# 2002 Spec-V Coolant Burnoff?



## Terry S (Nov 8, 2004)

Well, last night on my drive home my car started overheating. I had to turn the heater on full blast to keep it in normal operating range. 

When I got home I took a look under the hood and noticed the coolant tank was like waaaay empty. So after filling it back up, everything appears to be ok, but now I have a question. 

I just had my 30k checkup done 10k miles ago, and the coolant was low then so it was refilled. I also had to refil the coolant at ~15k miles because it was really low then too. 

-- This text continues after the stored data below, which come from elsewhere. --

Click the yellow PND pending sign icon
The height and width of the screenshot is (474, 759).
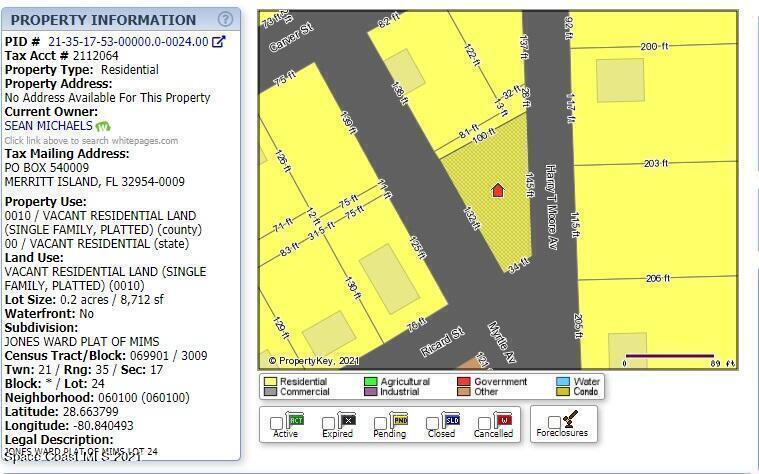pos(399,420)
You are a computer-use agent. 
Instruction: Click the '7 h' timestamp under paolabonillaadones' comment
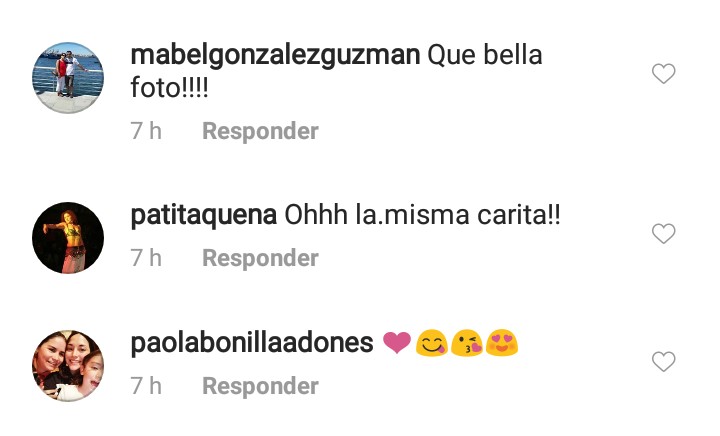[x=146, y=386]
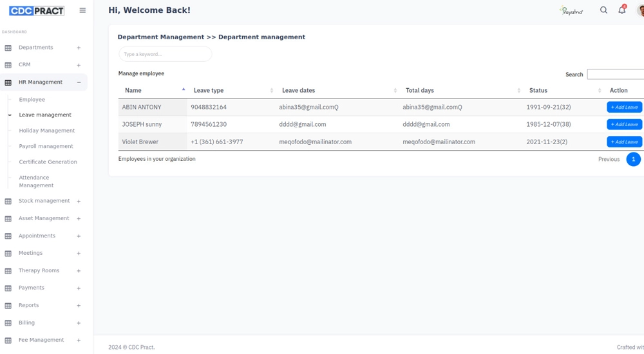This screenshot has height=354, width=644.
Task: Click the Departments grid icon in sidebar
Action: click(x=8, y=48)
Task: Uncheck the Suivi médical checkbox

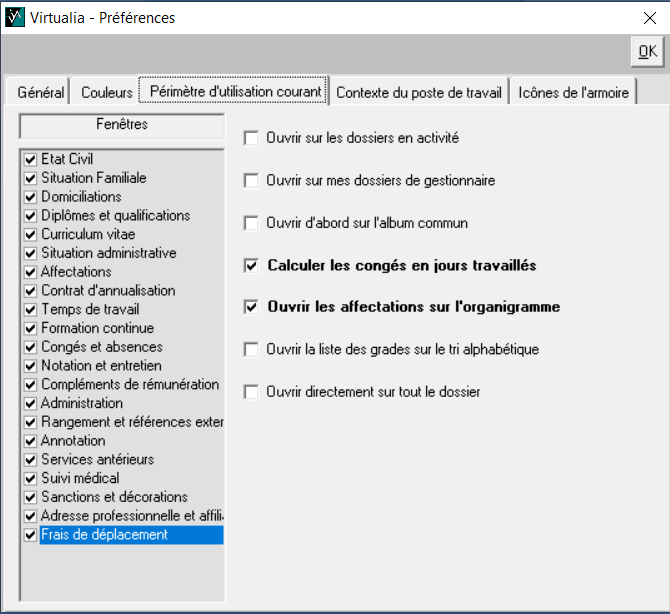Action: pyautogui.click(x=31, y=478)
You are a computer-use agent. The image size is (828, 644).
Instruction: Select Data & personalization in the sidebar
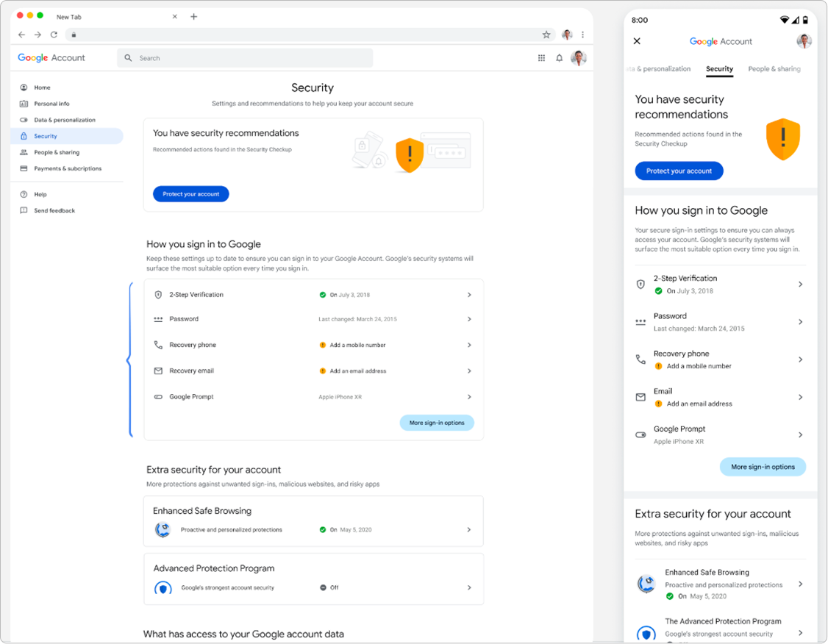(24, 120)
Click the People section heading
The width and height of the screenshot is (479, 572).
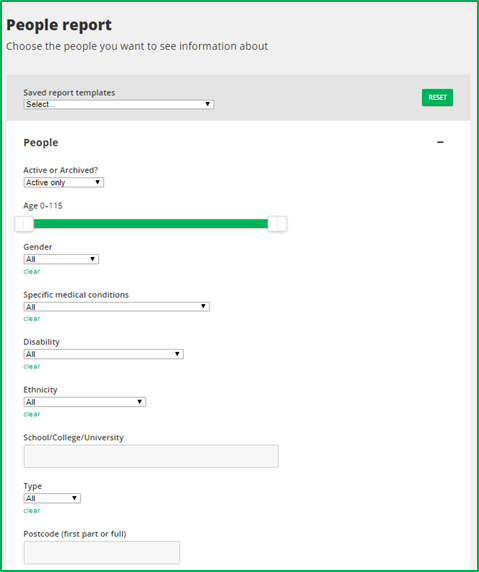click(x=41, y=143)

Has anyone else had issues with excessive coolant burnoff and what did you do to fix it? I've had all the recalls done since Feb 04 (I think). Any help or suggestions would be greatly appreciated.

Terry S


----------



## konfuzion3 (Sep 17, 2004)

Have you had your radiator flushed and filled?


----------



## Terry S (Nov 8, 2004)

konfuzion3 said:


> Have you had your radiator flushed and filled?

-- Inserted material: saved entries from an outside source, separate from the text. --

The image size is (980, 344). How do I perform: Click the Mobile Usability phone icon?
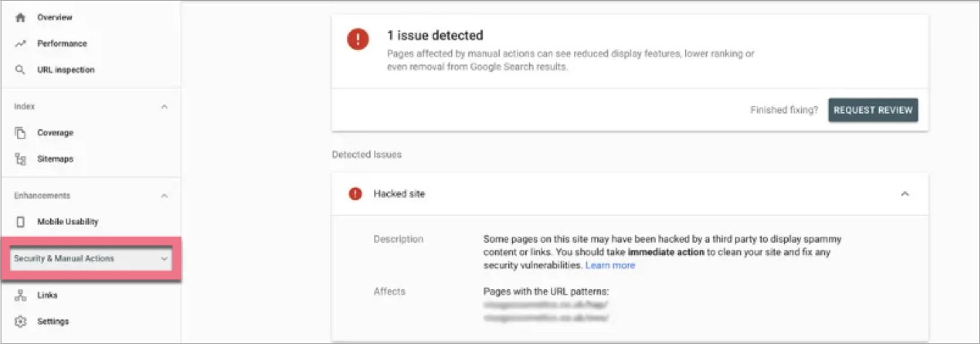coord(20,221)
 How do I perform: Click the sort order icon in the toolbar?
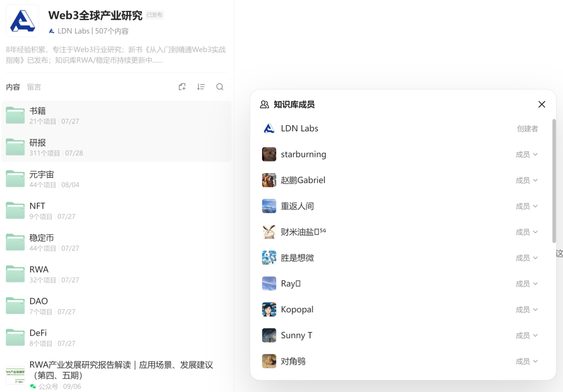click(201, 87)
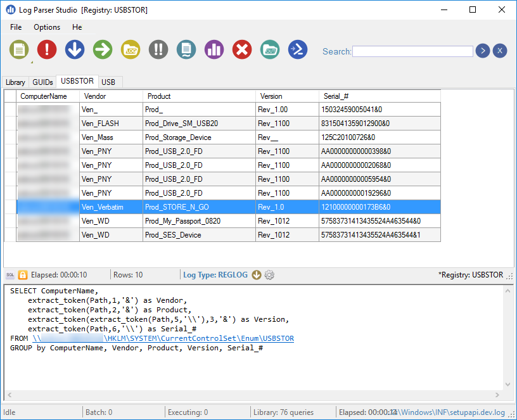Open the gear settings beside Log Type
The width and height of the screenshot is (517, 420).
coord(269,275)

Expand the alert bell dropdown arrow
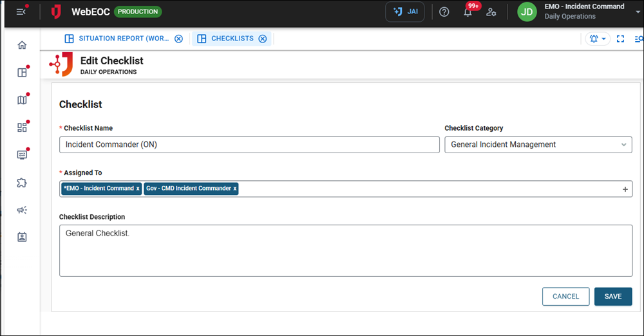[x=604, y=39]
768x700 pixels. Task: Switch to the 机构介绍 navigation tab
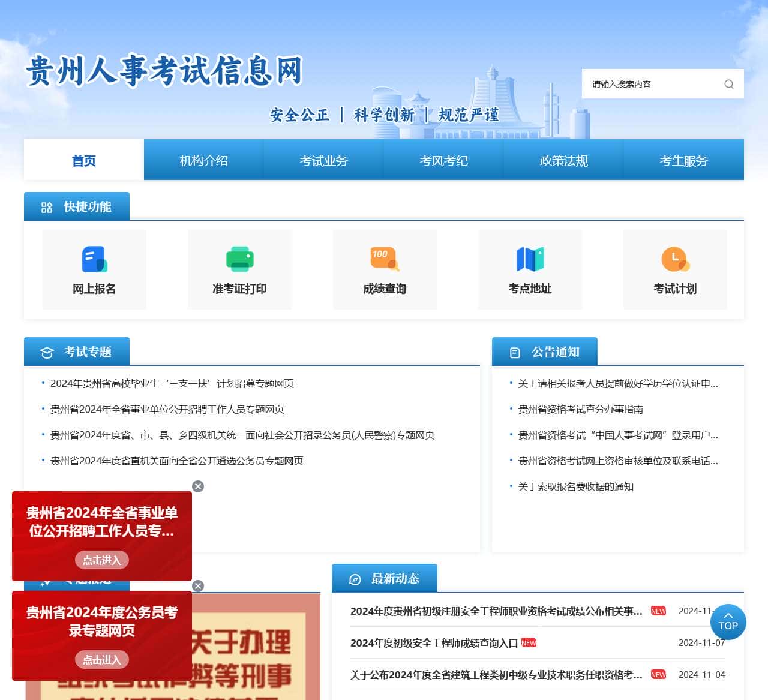204,160
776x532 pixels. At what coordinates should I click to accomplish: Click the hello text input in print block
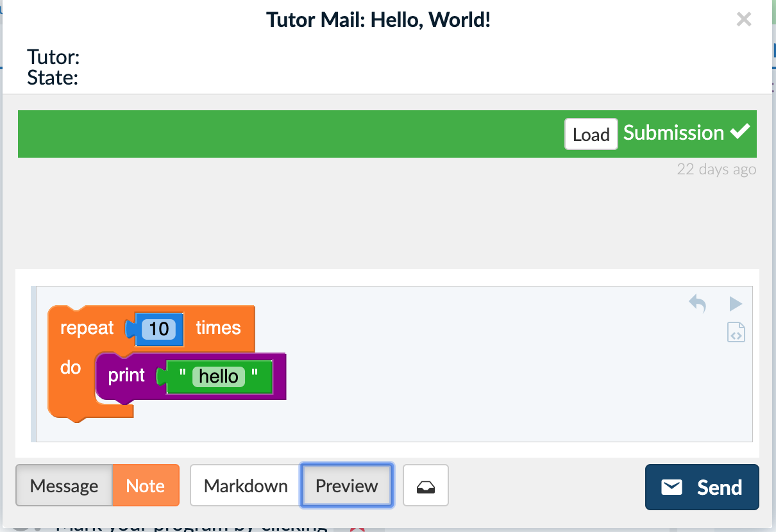click(218, 376)
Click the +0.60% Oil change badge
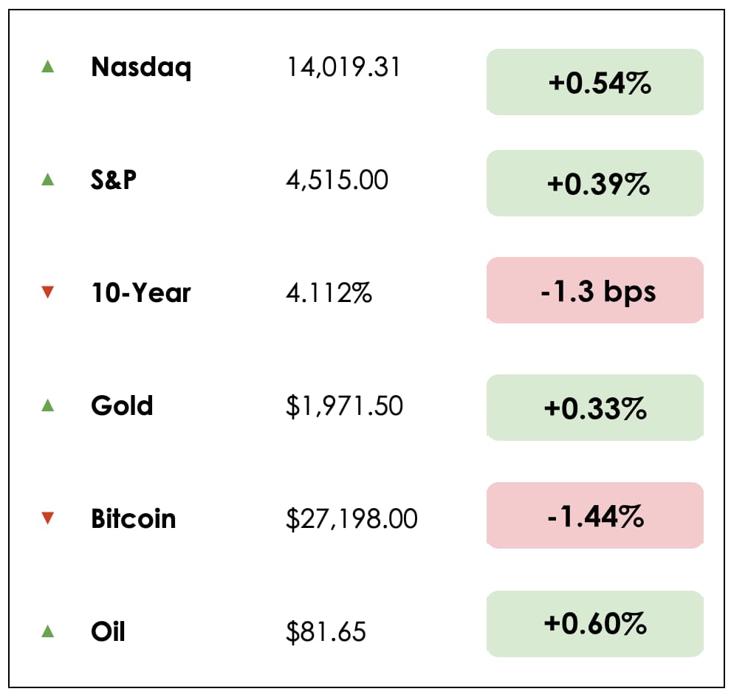 595,624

Tustin Nissan said they had performed a radiator flush at the 30k mile tuneup


----------



## konfuzion3 (Sep 17, 2004)

Terry S said:


> Tustin Nissan said they had performed a radiator flush at the 30k mile tuneup


I live in Irvine! :thumbup: I don't know about their mechanical expertise. They couldn't even figure out how to set my timing back to factory specs. They probably just drained it and refilled it, but didn't fill it to capacity. You have to fill it up let it reach normal operating temperature, let it cool off, the top it off.


----------



## Terry S (Nov 8, 2004)

konfuzion3 said:


> I live in Irvine! :thumbup: I don't know about their mechanical expertise. They couldn't even figure out how to set my timing back to factory specs. They probably just drained it and refilled it, but didn't fill it to capacity. You have to fill it up let it reach normal operating temperature, let it cool off, the top it off.

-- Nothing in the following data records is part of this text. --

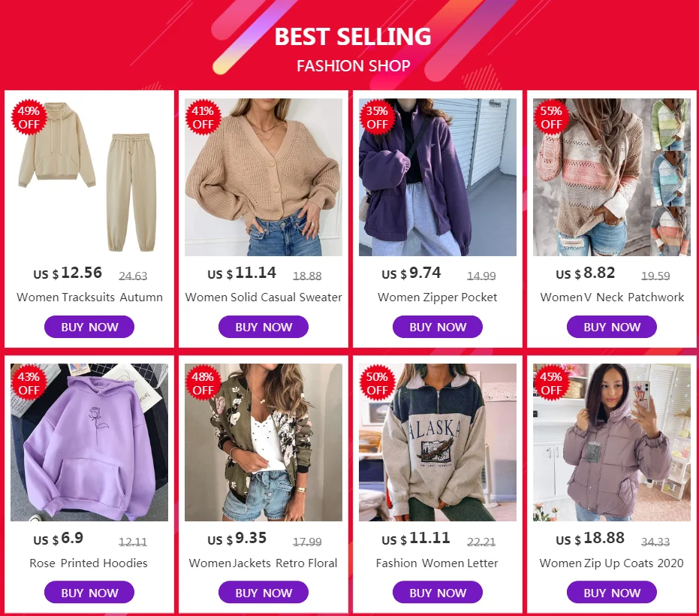699x616 pixels.
Task: Open the striped V neck patchwork sweater photo
Action: [x=612, y=177]
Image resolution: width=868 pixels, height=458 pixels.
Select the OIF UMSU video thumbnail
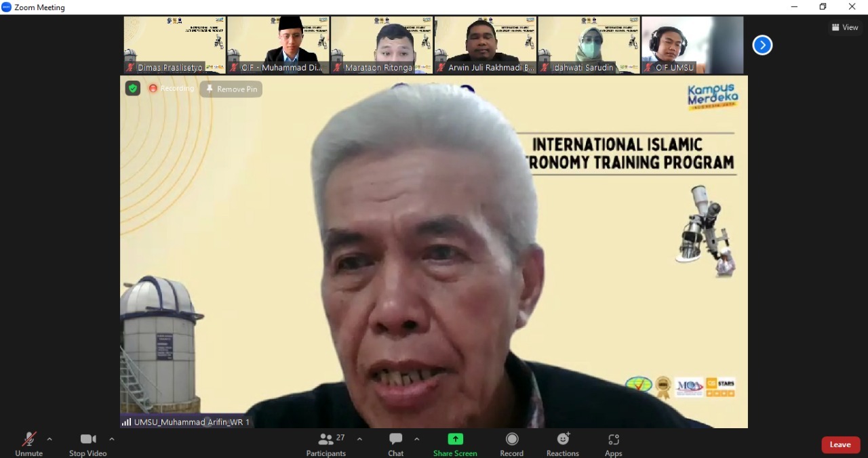coord(692,45)
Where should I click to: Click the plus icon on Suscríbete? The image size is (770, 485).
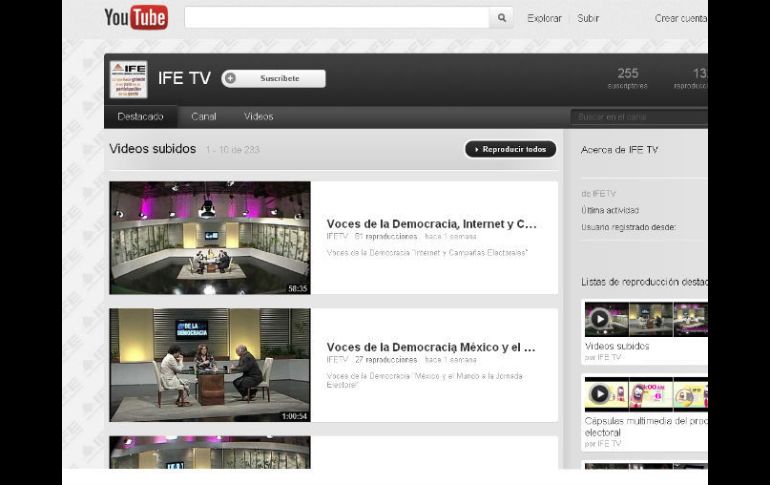tap(231, 79)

Yea, Tustin Nissan is a bit dense I think. They took 2 days to do a balance and alignment on my car a while back. I also drove by ez-lube to do a radiator flush but they suggested not doing it if it was just done, and instead getting my radiator looked at by a radiator shop for a possible cap leak or thermostat issue. They topped off the coolant for free too :thumbup: I was going to just get the nismo 1.3bar cap but at 30 bucks, thats a bit steep to me for just a damn cap...


----------



## konfuzion3 (Sep 17, 2004)

I can take a look at it, but after 5pm.


----------



## Terry S (Nov 8, 2004)

konfuzion3 said:


> I can take a look at it, but after 5pm.


Well unfortunatly, I am way to busy today, however I might take you up on that offer next week sometime. Do you work at a dealership?


----------



## konfuzion3 (Sep 17, 2004)

Nope. I work out of my garage. I've been building cars since 1998. I do my own maintenace as well as for family and friends. I think I'm pretty good at what I do.


----------



## acriml01 (May 12, 2004)

konfuzion3 said:


> I live in Irvine! :thumbup:


No way!!!! I'm moving to Irvine in December! Where in Irvine are you? (You can PM it to me if you don't want to publicize it.)


----------



## konfuzion3 (Sep 17, 2004)

acriml01 said:


> No way!!!! I'm moving to Irvine in December! Where in Irvine are you? (You can PM it to me if you don't want to publicize it.)



Tustin Marketplace :thumbup:


----------



## ittamaticstatic (Nov 5, 2003)

Look in the flush tank and under the radiator cap. Do you see any brownish/gold residue?


----------



## James (Apr 29, 2002)

Friggin' Irvine people....


----------



## konfuzion3 (Sep 17, 2004)

James said:


> Friggin' Irvine people....



don't hate! :thumbup:


----------